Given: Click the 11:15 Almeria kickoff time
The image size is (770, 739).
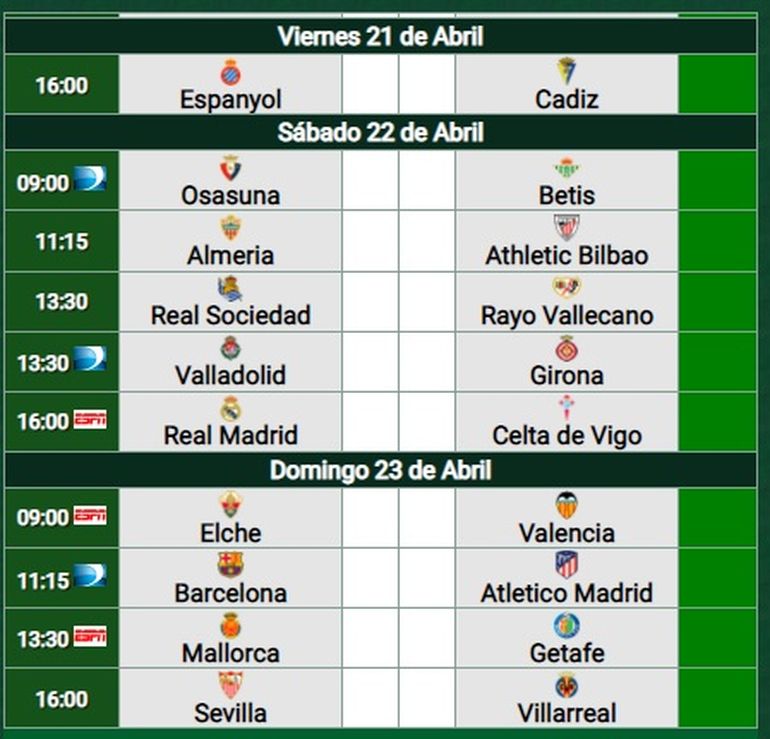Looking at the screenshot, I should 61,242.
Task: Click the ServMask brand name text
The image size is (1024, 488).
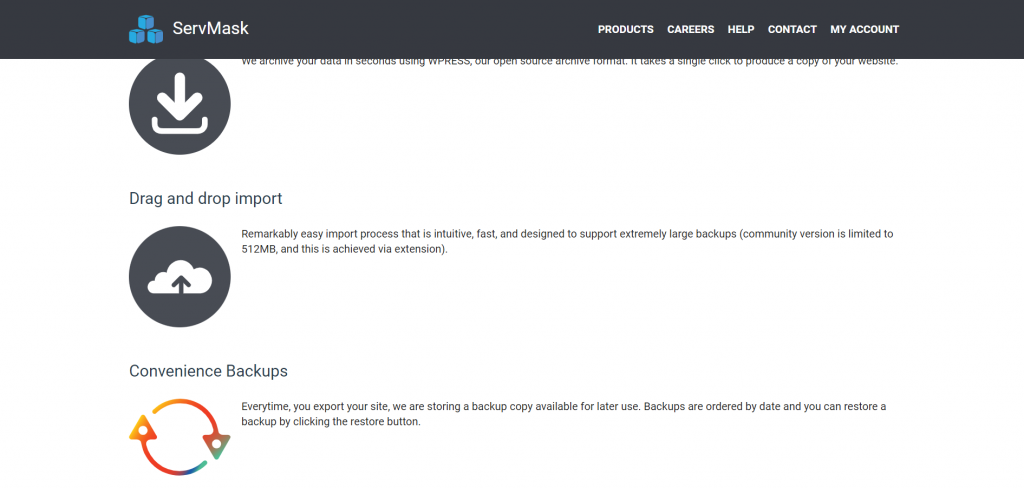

-*-*-

**Exercise task:** Copy out every line above word for word, leaving out the pictures.

**Problem solution:**
Given: Click the 11:15 Almeria kickoff time
The image size is (770, 739).
Looking at the screenshot, I should 61,242.
Task: Click the ServMask brand name text
The image size is (1024, 488).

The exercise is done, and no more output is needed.